Power Outages Cost Nigerian Firms 3% of Sales – AfDB
The African Development Bank (AfDB) has revealed that power outages cost Nigerian businesses about 3% of their annual sales, forcing firms to spend heavily on generators and other private alternatives.
In its African Economic Outlook 2026, the AfDB noted that unreliable electricity supply has become a major drag on profitability, with companies increasingly relying on self-generated power.
The report stated: “Electricity outage losses amount to 3% of annual sales in Nigeria and 10% in Mali and Chad.
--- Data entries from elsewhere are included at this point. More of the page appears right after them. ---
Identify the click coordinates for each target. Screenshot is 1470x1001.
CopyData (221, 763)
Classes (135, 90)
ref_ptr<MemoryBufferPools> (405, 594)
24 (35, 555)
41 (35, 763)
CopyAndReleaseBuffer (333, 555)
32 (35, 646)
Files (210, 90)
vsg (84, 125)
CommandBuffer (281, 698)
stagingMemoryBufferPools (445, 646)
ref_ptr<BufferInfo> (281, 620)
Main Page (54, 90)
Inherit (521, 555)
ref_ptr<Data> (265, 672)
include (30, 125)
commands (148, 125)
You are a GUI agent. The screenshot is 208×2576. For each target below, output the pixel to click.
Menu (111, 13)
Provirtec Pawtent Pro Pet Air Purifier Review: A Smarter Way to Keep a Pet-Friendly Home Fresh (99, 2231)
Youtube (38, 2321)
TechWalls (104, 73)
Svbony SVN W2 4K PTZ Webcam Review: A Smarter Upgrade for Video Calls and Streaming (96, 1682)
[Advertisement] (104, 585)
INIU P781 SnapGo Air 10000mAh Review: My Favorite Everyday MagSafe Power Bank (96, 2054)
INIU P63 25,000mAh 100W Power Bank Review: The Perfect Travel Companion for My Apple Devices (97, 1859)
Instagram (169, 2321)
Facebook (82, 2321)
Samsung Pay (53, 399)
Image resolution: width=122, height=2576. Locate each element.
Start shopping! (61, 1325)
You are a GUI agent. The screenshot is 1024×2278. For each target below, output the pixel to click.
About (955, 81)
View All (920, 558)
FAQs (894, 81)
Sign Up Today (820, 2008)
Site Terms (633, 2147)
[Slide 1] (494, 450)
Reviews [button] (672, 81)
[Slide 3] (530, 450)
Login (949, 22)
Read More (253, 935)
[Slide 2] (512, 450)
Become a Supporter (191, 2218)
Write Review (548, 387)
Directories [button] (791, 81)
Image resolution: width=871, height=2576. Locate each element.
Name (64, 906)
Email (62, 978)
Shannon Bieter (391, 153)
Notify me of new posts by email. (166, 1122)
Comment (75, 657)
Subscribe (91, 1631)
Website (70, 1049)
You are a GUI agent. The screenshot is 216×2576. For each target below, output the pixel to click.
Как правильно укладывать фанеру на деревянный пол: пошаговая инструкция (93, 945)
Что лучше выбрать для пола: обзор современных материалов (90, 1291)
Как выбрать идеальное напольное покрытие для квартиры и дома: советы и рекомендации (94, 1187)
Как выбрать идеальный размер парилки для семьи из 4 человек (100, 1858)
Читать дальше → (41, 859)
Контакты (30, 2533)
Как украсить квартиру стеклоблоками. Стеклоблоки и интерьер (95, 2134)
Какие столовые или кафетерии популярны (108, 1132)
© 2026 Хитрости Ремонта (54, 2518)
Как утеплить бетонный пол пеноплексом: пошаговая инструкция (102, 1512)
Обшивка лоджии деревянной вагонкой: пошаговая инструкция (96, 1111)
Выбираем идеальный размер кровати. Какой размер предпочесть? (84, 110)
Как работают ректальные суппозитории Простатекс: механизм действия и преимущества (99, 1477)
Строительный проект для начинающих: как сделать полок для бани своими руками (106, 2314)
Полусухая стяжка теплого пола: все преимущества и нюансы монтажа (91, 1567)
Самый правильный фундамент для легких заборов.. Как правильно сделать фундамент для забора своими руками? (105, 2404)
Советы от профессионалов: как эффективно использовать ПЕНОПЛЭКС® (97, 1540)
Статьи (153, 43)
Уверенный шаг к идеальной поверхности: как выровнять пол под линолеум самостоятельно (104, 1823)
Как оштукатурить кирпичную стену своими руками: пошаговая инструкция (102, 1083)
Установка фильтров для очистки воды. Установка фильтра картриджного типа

Generator reliance is widespread, with 70.7% of firms in Nigeria, 63.3% in South Africa, and 38.7% in Tanzania owning or sharing generators.”
Beyond lost production, businesses face additional costs for private water supply, security, and logistics, which the AfDB described as “parallel levies” that erode disposable income and profitability.
The bank warned that these hidden costs weaken productivity, discourage investment, and encourage informality, effectively functioning as a hidden tax on economic activity.
It argued that improving public service delivery — in electricity, healthcare, education, water, sanitation, and administration — could boost growth, lower operating costs, and strengthen trust in government.
The AfDB noted that while business conditions in Nigeria improved in 2025, sustaining confidence will require reducing energy and logistics costs, addressing infrastructure gaps, and creating a more predictable environment for investors.
The findings come as Nigeria grapples with chronic electricity shortages, compounded by the recent cancellation of a $717.7m World Bank-backed power sector loan, which had aimed to restore financial sustainability in the industry.